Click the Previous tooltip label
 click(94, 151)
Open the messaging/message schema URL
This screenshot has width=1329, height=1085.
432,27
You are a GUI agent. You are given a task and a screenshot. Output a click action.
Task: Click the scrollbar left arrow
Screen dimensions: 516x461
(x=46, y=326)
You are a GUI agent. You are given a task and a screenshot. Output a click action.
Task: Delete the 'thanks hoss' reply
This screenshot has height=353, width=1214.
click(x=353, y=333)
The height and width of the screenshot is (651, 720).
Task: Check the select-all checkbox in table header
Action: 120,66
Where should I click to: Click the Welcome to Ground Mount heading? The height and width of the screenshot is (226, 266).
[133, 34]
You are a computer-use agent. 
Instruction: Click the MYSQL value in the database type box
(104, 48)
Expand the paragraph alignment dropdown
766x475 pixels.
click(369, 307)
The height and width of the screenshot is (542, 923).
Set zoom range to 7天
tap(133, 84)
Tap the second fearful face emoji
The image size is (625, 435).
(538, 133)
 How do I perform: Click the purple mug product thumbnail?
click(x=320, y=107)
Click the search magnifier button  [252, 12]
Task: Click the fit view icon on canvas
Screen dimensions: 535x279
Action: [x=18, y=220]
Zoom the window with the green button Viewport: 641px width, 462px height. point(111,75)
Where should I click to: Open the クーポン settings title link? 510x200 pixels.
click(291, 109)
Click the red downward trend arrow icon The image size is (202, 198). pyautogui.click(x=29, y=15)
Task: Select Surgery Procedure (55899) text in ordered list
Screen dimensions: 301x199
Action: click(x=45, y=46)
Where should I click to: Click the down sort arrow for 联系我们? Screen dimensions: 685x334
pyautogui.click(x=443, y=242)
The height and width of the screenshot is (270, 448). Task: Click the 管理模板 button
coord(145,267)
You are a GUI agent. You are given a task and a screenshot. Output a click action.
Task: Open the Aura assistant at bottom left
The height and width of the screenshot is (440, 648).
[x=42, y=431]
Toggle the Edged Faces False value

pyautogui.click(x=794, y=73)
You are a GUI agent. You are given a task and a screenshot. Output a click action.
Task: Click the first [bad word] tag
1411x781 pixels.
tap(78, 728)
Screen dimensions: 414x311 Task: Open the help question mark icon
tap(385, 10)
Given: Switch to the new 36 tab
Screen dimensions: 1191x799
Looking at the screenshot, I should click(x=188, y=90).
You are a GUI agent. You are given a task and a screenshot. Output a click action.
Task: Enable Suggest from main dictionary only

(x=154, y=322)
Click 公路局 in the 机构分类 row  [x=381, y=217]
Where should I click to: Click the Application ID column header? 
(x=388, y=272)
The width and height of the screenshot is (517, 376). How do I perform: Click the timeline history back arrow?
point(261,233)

# Assignment:
Pull out every line of the records above that contains the word "left".

# Completed exercise:
Task: Click the scrollbar left arrow
Task: Open the Aura assistant at bottom left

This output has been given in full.